Ils ont bonne presse ces fruits, naturels, sains, riches en vitamines, minéraux, fibres, et très appréciés de nos oiseaux, les fruits peuvent pourtant s’avérer nocifs à long terme.
Pour tâcher de vous convaincre, je vais m’atteler à vous expliquer précisément pour quelles raisons les fruits devraient être donnés avec parcimonie, voire plus du tout pour les perroquets souffrant de soucis de santé.
L’élément qui pose problème lors de la consommation d’un fruit s’avère être le fructose.
Le fructose est un sucre, au même titre que le glucose. Ces sucres sont naturels et présents dans un ensemble d’aliments (fruits, céréales, légumes, miel).
Comme le nom l’indique, le fructose se trouve en grandes quantités dans les fruits.
La différence entre ces deux sucres réside dans la manière dont l’organisme les utilise.
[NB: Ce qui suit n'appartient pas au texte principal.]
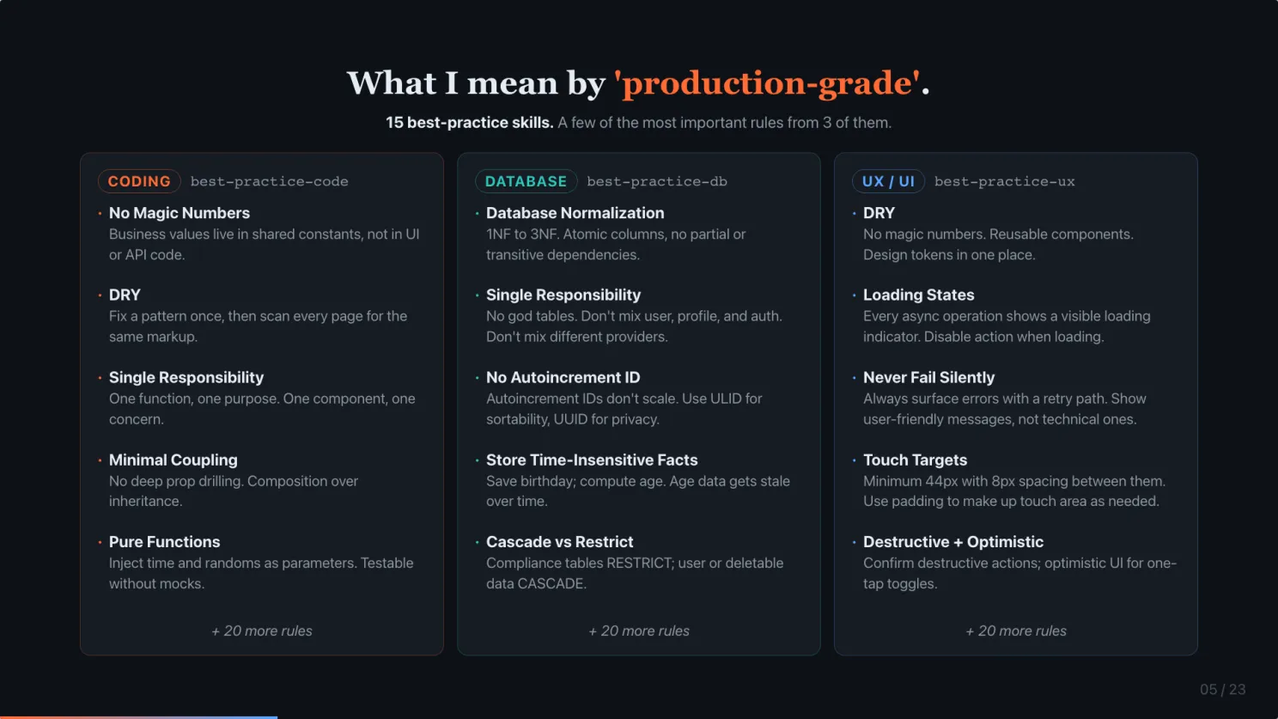Click the 'Database Normalization' rule heading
En effet, leur traitement par le corps est très différent !
Lorsque le glucose est consommé par l’animal et qu’il arrive dans le sang, il est véhiculé jusqu’à l’ensemble de ses cellules qui pourront ainsi l’employer directement pour produire de l’énergie. Le sucre est le carburant préféré d’un organisme !
Le fructose quant à lui ne peut pas être utilisé tel qu’il se présente par nos cellules.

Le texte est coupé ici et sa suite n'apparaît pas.